§ Work instruction 1:
Please answer these questions using the Accessibility Gown entry:
(a) On what date was it filed?
(b) Which body is said to have "accessorised negligence with silence"?
(c) What is every paragraph called in the section on why SWANK logged it?
§ Work instruction 2: Continue the Accessibility Gown entry from its final sentence, keeping its tone and style.

Segment Start: Text passage

⟡ The Accessibility Gown — in Reasonable Adjustment Silk ⟡
Filed: 10 October 2025
Reference: SWANK/ALL-AGENCIES/DISABILITY-ACCESS
Download PDF: 2025-10-10_Core_AllAgencies_AccessibilityGown.pdf
Summary: A sweeping witness statement stitched from ten institutional failures, tailored in lawful silk, and lined with the luminous thread of equality.
I. What Happened
A mother wrote — clearly, consistently, and in good faith.
The institutions replied — noisily, incoherently, and in breach of law.
What followed was not a misunderstanding but a misconstruction: an entire public sector unbuttoned before the Equality Act, revealing the carelessness of its seams.
Guy’s and St Thomas’ embroidered falsity into its medical records.
Westminster and RBKC hemmed discrimination into policy.
Social Work England accessorised negligence with silence.
And the Courts, meanwhile, wore procedural neutrality like an ill-fitted coat.
II. What the Statement Establishes
• Written communication is not a preference — it is a medical necessity.
• Each agency’s refusal to comply was not an oversight but a pattern of retaliation.
• Disability law, once stitched for protection, was repurposed as decorative rhetoric.
• The Applicant’s calm insistence on writing became her crime of style: too formal, too precise, too composed.
III. Why SWANK Logged It
Because this is not a mere witness statement; it is a couture complaint.
Every paragraph is a pleat of patience.
Every exhibit a button sewn with exasperation.
The Accessibility Gown belongs in the archive not for what it claims, but for how it refuses to fray.

Segment End: Text passage
Segment Start: Dataset excerpts

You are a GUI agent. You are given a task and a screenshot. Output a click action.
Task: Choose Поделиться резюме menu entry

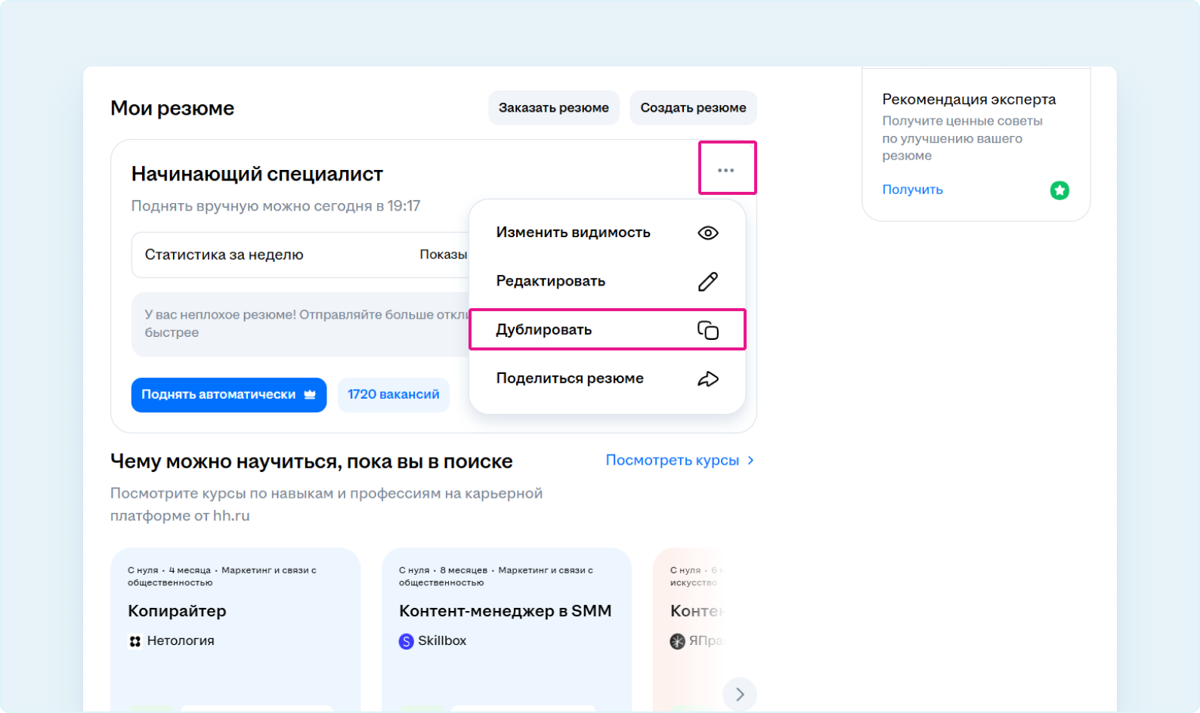coord(570,378)
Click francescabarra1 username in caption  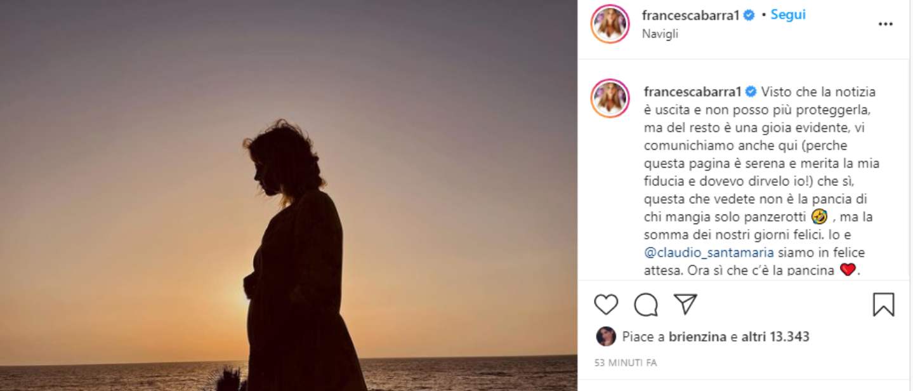pos(693,91)
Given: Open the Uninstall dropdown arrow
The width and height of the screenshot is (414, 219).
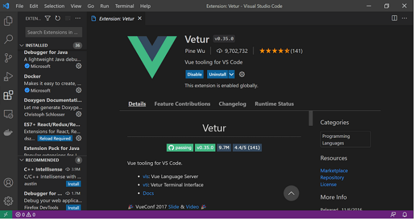Looking at the screenshot, I should pyautogui.click(x=232, y=74).
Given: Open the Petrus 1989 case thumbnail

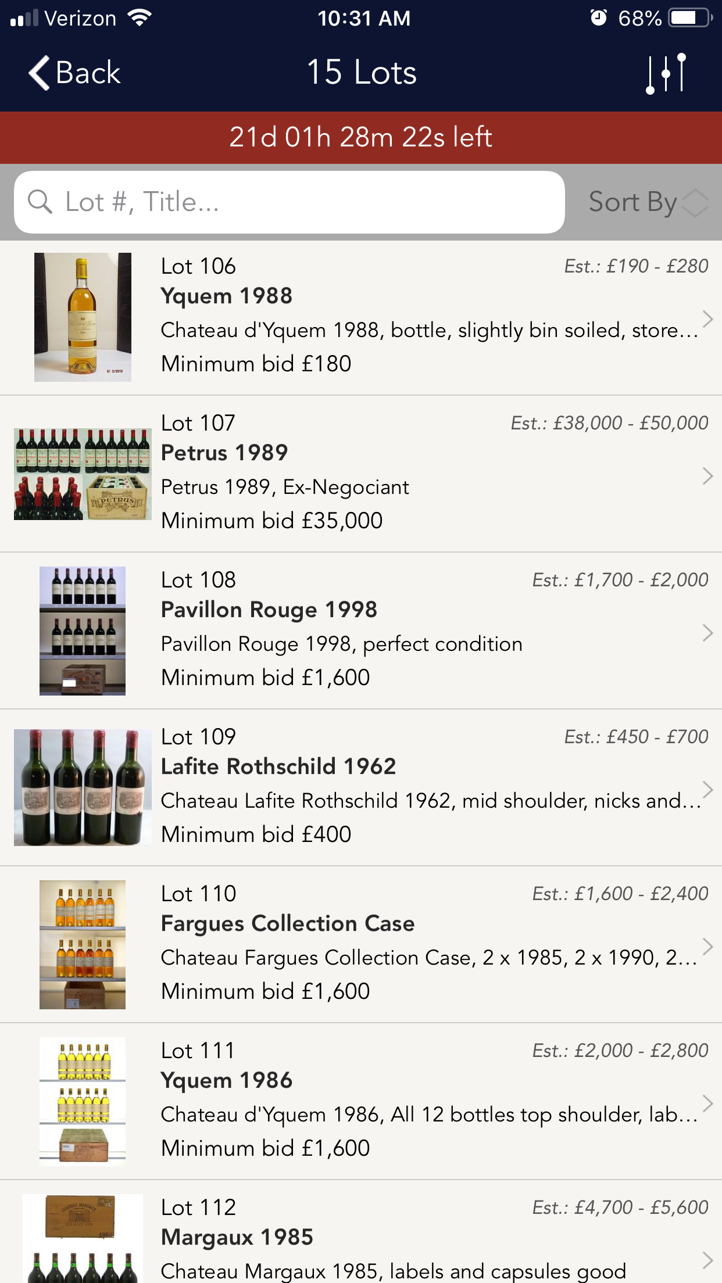Looking at the screenshot, I should [83, 474].
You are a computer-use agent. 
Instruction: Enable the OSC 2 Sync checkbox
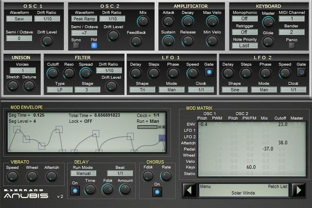click(x=76, y=46)
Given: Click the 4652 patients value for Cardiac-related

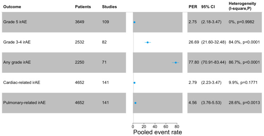Looking at the screenshot, I should [x=79, y=82].
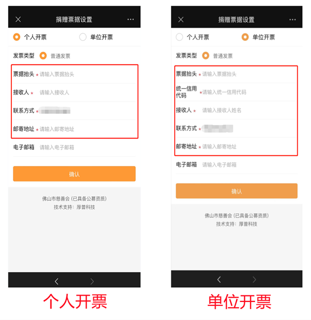
Task: Click the right 确认 button
Action: (x=236, y=191)
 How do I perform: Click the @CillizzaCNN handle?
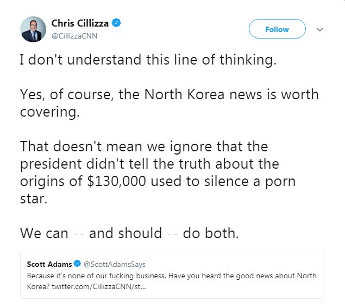tap(74, 36)
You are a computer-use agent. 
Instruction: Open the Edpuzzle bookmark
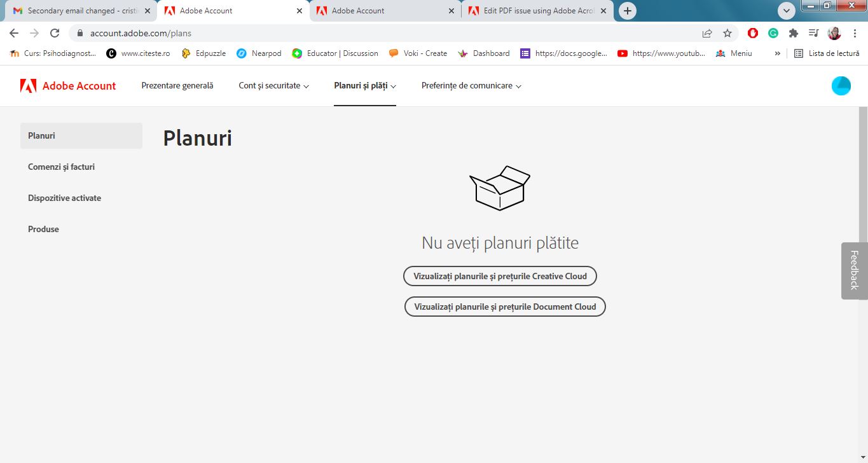coord(203,53)
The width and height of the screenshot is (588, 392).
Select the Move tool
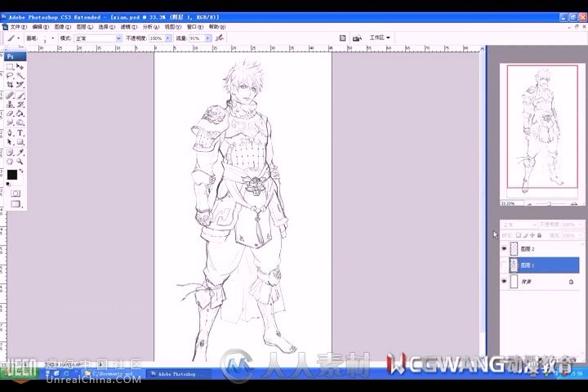coord(20,66)
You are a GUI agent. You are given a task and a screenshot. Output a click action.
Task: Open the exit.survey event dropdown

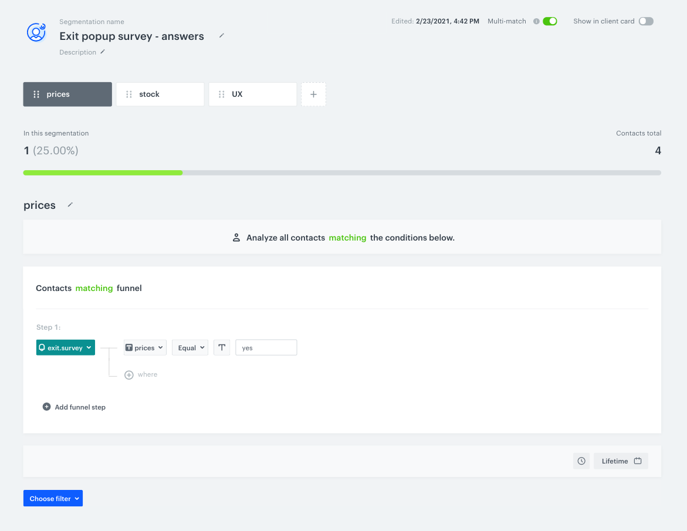coord(65,347)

Segment End: Dataset excerpts

§ Written reply 1:
(a) 10 October 2025
(b) Social Work England
(c) A pleat of patience

§ Written reply 2:
SWANK preserves this piece to demonstrate the aesthetic of endurance — that accessibility, when denied, transforms into art, and that bureaucracy, when exposed, is nothing but loose stitching pretending to be structure.
IV. Violations
• Equality Act 2010 – ss.20–21 & 149: failure to provide and respect reasonable adjustments.
• Children Act 1989 – s.22(3)(a): failure to maintain accurate, accessible records.
• Human Rights Act 1998 – Articles 6 & 8: obstruction of fair process and family correspondence.
• Professional Codes of Conduct (SWE, NHS) – breached beyond repair.
V. SWANK’s Position
Accessibility is the hemline of justice: invisible until torn.
This gown — meticulously assembled across ten exhibits — is not a plea for sympathy but a demand for proportion.
Let the record reflect that silence is not non-engagement, and that the pen, when wielded by the disabled litigant, is sharper than any bureaucrat’s template.
Filed in the Mirror Court Division of Procedural Couture.
✒️ Polly Chromatic
Director, SWANK London Ltd
“We file what others forget — and we do it in Reasonable Adjustment Silk.”